Stress granules do not suppress mRNA translation!


When exposed to stress (which can be environmental, such as a temperature change, or cell-intrinsic, such as the accumulation of misfolded proteins), cells activate a signalling pathway known as the integrated stress response (ISR) to minimize cellular damage. The ISR leads to global translation inhibition and induces the assembly of cytoplasmic stress granules (SGs), which form via liquid−liquid phase separation and contain mRNAs and RNA-binding proteins, among other factors. It is unclear whether mRNA recruitment to SGs promotes translation repression, although the two events coincide. The researchers now report that SG-associated mRNAs can be translated.

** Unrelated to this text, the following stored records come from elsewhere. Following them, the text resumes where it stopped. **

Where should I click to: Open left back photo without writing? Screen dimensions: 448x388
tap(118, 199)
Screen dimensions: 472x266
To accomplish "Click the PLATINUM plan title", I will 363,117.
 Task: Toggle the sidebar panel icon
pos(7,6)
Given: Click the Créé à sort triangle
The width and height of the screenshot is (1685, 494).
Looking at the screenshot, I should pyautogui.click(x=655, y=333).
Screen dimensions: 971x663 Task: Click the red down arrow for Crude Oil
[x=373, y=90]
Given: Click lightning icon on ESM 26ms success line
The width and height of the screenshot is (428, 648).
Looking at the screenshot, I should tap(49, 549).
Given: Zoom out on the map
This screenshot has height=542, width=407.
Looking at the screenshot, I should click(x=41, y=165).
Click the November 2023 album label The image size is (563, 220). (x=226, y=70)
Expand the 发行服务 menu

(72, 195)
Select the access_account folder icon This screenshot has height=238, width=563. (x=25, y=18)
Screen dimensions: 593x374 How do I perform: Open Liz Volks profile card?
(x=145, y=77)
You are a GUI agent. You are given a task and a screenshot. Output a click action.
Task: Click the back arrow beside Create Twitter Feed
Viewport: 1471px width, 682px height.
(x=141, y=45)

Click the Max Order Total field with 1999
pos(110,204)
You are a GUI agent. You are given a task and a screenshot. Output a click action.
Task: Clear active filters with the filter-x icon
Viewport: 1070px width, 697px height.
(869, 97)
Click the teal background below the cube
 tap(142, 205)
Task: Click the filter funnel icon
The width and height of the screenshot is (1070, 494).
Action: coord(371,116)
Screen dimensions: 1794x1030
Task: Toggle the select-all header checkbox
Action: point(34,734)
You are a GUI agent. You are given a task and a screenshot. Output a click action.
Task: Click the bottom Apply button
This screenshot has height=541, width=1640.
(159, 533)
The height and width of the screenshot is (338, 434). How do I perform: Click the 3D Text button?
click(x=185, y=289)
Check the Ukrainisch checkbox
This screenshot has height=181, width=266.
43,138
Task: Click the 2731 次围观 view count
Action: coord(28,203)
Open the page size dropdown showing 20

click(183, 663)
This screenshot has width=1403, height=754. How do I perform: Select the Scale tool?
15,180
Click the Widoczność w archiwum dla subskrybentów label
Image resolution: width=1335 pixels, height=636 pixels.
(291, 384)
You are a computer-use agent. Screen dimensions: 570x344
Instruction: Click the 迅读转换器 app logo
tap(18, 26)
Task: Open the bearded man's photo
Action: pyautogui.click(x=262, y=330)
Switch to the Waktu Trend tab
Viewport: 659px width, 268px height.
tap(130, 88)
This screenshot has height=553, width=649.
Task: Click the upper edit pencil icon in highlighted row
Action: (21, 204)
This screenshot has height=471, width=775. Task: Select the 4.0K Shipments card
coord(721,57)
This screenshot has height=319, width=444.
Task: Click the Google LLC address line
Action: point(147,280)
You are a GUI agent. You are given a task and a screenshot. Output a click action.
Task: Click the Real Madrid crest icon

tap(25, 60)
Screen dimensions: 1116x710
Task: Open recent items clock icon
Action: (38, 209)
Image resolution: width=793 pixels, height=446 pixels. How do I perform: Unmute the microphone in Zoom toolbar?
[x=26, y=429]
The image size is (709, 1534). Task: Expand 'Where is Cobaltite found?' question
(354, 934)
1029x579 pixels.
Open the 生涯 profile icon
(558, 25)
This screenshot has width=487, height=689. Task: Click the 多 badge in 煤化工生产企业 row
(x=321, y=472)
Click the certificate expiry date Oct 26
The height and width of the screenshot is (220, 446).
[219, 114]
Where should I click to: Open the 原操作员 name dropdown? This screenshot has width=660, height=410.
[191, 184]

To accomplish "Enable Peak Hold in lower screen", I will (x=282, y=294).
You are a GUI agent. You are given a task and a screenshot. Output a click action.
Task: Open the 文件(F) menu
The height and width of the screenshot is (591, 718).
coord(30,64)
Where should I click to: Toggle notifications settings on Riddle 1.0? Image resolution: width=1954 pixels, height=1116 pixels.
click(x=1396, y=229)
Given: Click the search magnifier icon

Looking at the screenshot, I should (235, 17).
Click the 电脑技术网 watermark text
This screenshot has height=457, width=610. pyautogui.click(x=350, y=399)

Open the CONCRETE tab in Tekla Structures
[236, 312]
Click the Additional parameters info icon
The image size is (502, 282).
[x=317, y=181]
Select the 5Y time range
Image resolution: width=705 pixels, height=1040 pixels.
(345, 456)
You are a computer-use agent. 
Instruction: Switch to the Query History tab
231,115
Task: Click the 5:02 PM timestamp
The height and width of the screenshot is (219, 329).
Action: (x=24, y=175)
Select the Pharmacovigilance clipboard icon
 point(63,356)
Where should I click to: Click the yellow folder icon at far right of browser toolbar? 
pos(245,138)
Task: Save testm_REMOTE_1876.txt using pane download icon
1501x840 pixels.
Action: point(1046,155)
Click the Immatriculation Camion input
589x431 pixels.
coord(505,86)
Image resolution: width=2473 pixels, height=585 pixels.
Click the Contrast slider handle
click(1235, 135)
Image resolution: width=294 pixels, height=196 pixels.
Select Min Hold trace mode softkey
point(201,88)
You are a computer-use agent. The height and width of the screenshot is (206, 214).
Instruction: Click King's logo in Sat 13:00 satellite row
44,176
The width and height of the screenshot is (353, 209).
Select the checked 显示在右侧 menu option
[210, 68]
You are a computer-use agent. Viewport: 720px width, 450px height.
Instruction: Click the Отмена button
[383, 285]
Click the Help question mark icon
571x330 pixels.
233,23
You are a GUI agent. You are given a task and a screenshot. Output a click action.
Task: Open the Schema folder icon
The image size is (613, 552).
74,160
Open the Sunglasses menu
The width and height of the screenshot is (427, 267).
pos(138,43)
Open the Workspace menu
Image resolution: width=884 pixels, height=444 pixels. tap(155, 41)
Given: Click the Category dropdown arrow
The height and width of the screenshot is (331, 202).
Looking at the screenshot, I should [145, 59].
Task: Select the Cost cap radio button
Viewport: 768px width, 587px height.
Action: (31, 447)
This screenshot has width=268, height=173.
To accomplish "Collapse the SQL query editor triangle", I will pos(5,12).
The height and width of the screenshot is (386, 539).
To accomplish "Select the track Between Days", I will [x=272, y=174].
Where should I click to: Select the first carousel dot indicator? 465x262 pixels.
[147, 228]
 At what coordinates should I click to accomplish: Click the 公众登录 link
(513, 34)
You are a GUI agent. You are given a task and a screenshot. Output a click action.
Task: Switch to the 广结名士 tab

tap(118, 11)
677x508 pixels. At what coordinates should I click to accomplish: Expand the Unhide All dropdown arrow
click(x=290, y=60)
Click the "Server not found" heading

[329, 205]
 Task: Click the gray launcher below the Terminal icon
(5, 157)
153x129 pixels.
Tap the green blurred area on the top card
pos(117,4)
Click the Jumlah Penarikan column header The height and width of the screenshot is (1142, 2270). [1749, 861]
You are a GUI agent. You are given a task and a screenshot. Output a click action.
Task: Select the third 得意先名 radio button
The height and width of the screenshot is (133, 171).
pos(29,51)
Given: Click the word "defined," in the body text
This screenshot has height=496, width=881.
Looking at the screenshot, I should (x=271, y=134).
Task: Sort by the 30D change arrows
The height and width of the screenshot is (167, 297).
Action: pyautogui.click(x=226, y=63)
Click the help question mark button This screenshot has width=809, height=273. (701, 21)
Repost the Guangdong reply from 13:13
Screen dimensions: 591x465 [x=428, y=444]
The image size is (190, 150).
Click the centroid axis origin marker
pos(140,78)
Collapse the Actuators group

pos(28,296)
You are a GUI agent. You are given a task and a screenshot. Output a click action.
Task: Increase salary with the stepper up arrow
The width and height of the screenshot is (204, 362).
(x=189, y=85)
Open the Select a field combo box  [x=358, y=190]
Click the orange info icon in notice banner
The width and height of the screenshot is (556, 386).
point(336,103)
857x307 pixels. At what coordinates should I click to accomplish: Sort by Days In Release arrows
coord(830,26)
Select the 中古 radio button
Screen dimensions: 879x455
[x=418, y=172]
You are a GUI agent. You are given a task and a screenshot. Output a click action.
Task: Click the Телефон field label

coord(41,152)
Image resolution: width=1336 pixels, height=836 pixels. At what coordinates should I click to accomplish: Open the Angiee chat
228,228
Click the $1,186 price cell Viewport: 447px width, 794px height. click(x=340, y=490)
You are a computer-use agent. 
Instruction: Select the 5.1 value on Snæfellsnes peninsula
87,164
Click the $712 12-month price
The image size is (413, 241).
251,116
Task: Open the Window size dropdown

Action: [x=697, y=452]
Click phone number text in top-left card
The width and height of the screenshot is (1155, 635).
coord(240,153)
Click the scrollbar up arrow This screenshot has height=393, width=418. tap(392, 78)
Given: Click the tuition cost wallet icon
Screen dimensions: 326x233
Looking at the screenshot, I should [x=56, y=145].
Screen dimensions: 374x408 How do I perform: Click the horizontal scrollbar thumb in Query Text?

The authors carried out single-molecule imaging of translation in living cells using a reporter transcript that contains the 5ʹ untranslated region of ATF4 (a transcription factor whose translation is enhanced during stress) followed by a SunTag array. Individual reporter mRNAs and nascent peptides could be visualized, revealing that, in stress conditions that promote the formation of SGs, translating and non-translating mRNAs localized to the cytosol as well as to SGs. Although non-translating mRNAs were more likely to be recruited to SGs than translating mRNAs, about 30% of SG-localized ATF4-SunTag transcripts were translated.

Other reporter transcripts that are not induced by stress (as is ATF4) were also actively translated, indicating that mRNA translation in SGs is neither rare nor restricted to stress-induced transcripts. The whole translation cycle, including translation initiation, elongation and termination, occurred in SGs. Moreover, reporter transcripts that contained the regulatory region of 5ʹTOP mRNAs, which are strongly repressed during stress and accumulate in SGs, were repressed to comparable extents in the cytosol and in SGs. Lastly, translating and non-translating mRNAs were found to transit between the cytosol and SGs without associated changes in translation status.

Together, these data challenge the assumption that mRNAs found in SGs are translationally repressed and indicate that the SG environment does not induce translation repression.